Accusing the Prime Minister of needlessly trashing her reputation, Blackmores vitamin empire chief Marcus Blackmore has slammed the treatment of the respected business leader as "disgusting" and over the top.
"You wouldn't do this to your dog … she might have been out of line but don't crucify her, for God's sake," Mr Blackmore said.
"I saw what it did to her, she was crying for days, she was devastated. It was awful."
But the Prime Minister has defended his decision to demand Ms Holgate stand aside.
"It's a government business enterprise. The Government owns Australia Post on behalf of taxpayers, which is why we've set out our very clear standards on this,'' he said.
"That was my statement and I stand by it,'' he said.
Asked about reports Ms Holgate had been "crying for days", the Prime Minister said an investigation was under way and "that's what happens when there are issues like this to be considered and dealt with".
"And that's what's occurred. This is taxpayers' money that has been managed on behalf of a government business enterprise. There's a proper investigation and we'll wait for the recommendations to come back from that, that inquiry."
Ms Holgate's lawyer had indicated she is keen to participate in a "fair" workplace investigation but also pointedly references her "humiliation" at the hands of the Prime Minister in a manner that clearly leaves the door open to the pursuit of damages.

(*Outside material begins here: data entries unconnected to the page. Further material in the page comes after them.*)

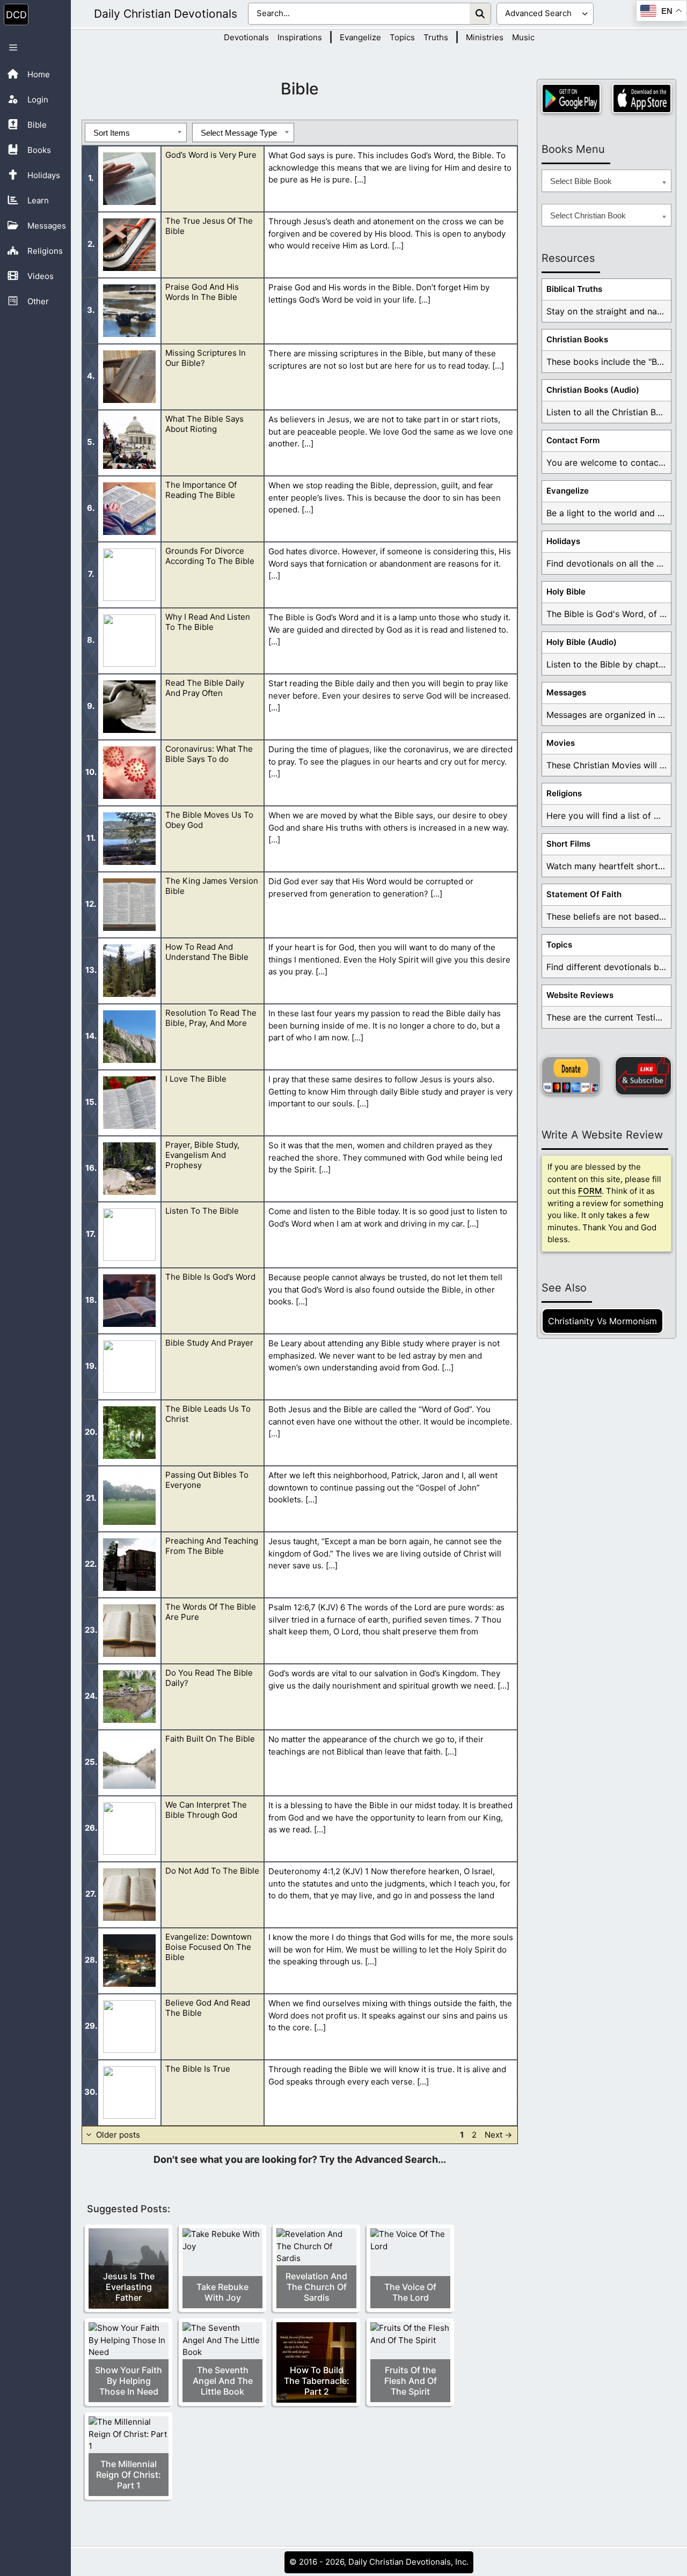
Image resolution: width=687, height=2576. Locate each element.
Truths (435, 37)
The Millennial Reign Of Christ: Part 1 (128, 2474)
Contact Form (573, 440)
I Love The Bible (195, 1079)
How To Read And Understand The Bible (207, 952)
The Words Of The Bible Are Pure (210, 1612)
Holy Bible (566, 591)
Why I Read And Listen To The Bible (207, 622)
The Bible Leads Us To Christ (208, 1414)
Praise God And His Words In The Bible (202, 292)
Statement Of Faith (584, 894)
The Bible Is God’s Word (210, 1277)
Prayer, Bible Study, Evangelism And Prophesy (202, 1155)
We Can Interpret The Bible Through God (206, 1810)
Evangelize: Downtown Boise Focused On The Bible (208, 1947)
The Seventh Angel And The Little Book (223, 2381)
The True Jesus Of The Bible (209, 226)
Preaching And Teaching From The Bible (211, 1546)
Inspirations (299, 37)
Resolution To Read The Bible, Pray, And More (211, 1018)
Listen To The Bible (202, 1211)
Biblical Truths (574, 289)
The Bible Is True (197, 2069)
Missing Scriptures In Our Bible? (205, 358)
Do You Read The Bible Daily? (209, 1678)
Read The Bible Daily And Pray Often (204, 688)
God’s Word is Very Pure (211, 155)
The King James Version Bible (211, 886)
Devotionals (246, 37)
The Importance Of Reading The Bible (201, 490)
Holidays (563, 541)
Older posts (118, 2135)
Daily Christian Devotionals (165, 13)
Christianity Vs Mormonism (602, 1321)
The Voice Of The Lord (410, 2292)
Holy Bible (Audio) (581, 642)
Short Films (568, 844)
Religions (564, 793)
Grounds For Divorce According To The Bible (209, 556)
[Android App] (571, 98)
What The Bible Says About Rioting (204, 424)
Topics (402, 37)
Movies (560, 743)
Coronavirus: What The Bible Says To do (209, 754)
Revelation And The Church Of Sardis (316, 2287)
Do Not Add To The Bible (212, 1871)
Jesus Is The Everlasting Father (129, 2287)
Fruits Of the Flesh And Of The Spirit (410, 2381)
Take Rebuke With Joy (222, 2292)
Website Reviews (579, 995)
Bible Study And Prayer (209, 1343)
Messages (566, 692)
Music (523, 37)
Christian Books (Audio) (592, 390)
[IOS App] (641, 98)
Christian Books (577, 339)
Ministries (484, 37)
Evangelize (360, 37)
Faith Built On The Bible (210, 1739)
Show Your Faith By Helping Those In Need (128, 2381)
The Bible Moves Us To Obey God (209, 820)
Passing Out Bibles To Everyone (207, 1480)
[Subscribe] (643, 1075)
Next (498, 2135)
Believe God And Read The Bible (207, 2008)
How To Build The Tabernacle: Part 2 (316, 2381)
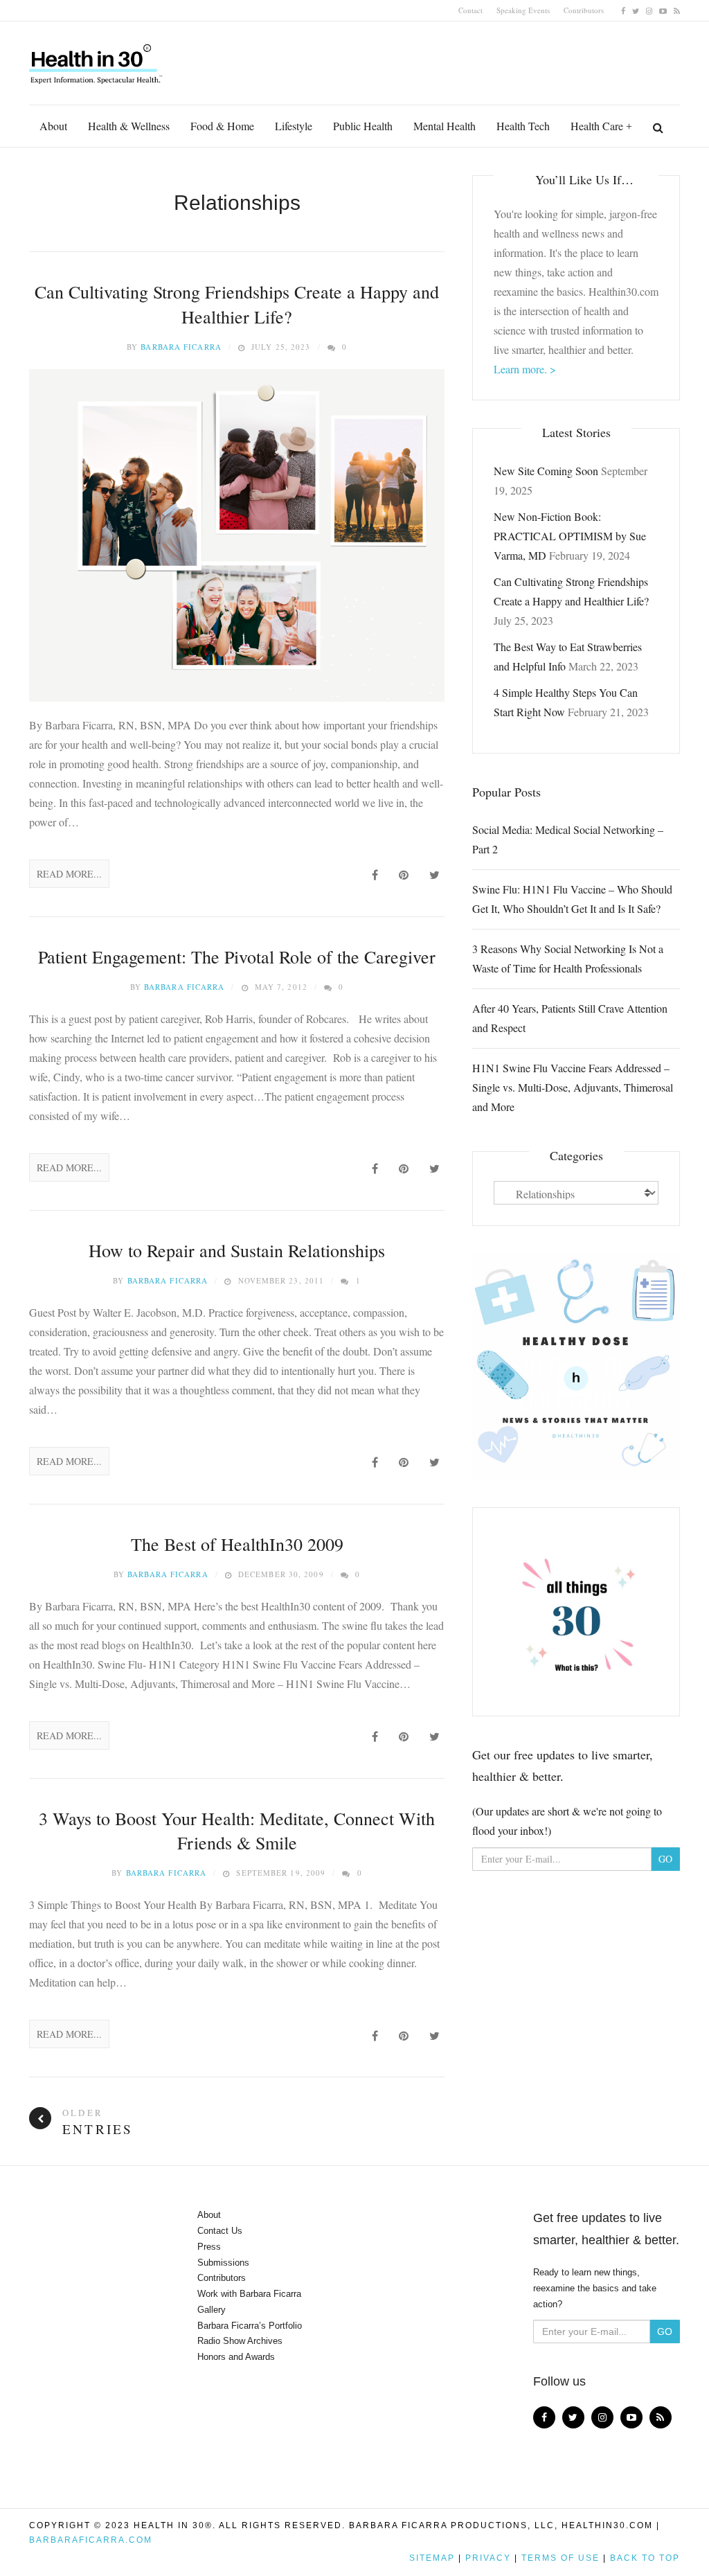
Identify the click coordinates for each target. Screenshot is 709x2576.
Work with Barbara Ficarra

Australian courts have previously found that flawed workplace investigations can cause psychological injury or exacerbate pre-existing mental illnesses.
As a result, employment lawyers have always warned that companies should, as far as practicable, keep investigations confidential and have regard to any potential mental health issues suffered by employees.
While not commenting specifically on the Australia Post case, high profile employment lawyer Josh Bornstein has persistently criticised "cowboy" workplace investigations and argued some companies announce independent investigations with predetermined outcomes.
The investigations are traditionally outsourced to an "independent" lawyer so that the findings are treated as legal-in-confidence with the purpose of ensuring the investigation report can be withheld from both the subject of the investigation and the participants in the case of bullying and sexual harassment complaints..
"Outsourcing a function does not always mean that an organisation relinquishes control. And so it is with workplace investigations. Behind the scenes in many investigations, the company is exercising control over the process and engineering its desired outcome,'' Mr Bornstein wrote.